Secondo la GIP, tale fenomeno si sarebbe verificato anche nel caso di specie ad opera della CTU e dei servizi sociali di Roma, che non hanno tenuto in alcun conto la violenza di genere patita da Tizia a causa di un processo valutativo inquinato “da una visione pregiudiziale e stereotipata di una delle parti”.

A parere della GIP, Tizia ha addirittura subito una forma di vittimizzazione primaria oltre che secondaria in  quanto si è vista privata dell’affido del figlio riconosciuto a favore del padre che pure l’aveva picchiata, l’aveva portata al tentativo di suicidio, l’aveva ostacolata nel diritto di visita, annoverava precedenti penali per reati violenti e si era servito della propria posizione di potere economico e della sua maggiore età.

L’ordinanza in commento, certamente apprezzabile per le elevate competenze giuridiche (e non solo) che esprime, pone l’accento su importanti tematiche che involgono i reati di genere, in particolare sulla necessità di competenze specifiche per tutti gli operatori che a vario titolo se ne occupano e sulla parallela necessità di un maggior coordinamento tra i magistrati che li trattano (Procura, giudice penale, giudice civile e giudice minorile), ma non manca di suscitare sospetti di parzialità di segno opposto rispetto  a quelli censurati.

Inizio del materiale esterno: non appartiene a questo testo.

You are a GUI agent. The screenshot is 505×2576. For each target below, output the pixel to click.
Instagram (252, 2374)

Primariamente perché anticipa di fatto un giudizio di colpevolezza nei confronti di un soggetto che in quella fase processuale non riveste neppure il ruolo di imputato, pur riconoscendo, tra l’altro, che gli atti a disposizione sono confusi ed incompleti. 

Nell’enunciare, poi, gli indicatori dell’ipotizzato reato di maltrattamenti in famiglia ai danni di Tizia, ancora una volta, anticipa un giudizio di responsabilità penale, pur in difetto, persino, di un procedimento a carico di Caio.

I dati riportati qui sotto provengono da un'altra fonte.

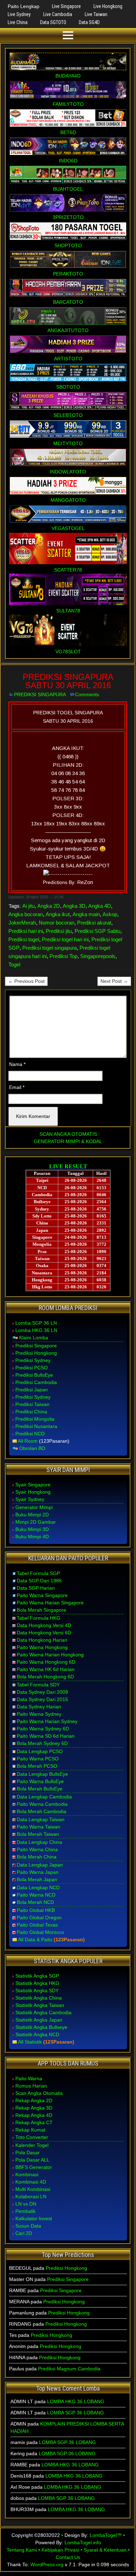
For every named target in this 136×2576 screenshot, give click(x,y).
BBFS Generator (33, 2167)
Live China (18, 22)
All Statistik (30, 2042)
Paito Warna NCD (36, 1895)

Dà, inoltre, conto dell’esistenza in atti di almeno un paio di denunce di Caio nei confronti di Tizia per maltrattamenti in suo danno e in danno del figlio minore, ma non si sofferma minimamente sul contenuto di tali denunce.

Ebbene, il timore è che l’indubbia, qualificata, competenza giuridica della GIP, arricchita da approfondite conoscenza di nozioni complementari alla stessa scienza giuridica, rischi di essere contaminata da un pregiudizio valutativo di segno opposto rispetto a quello che intende contrastare.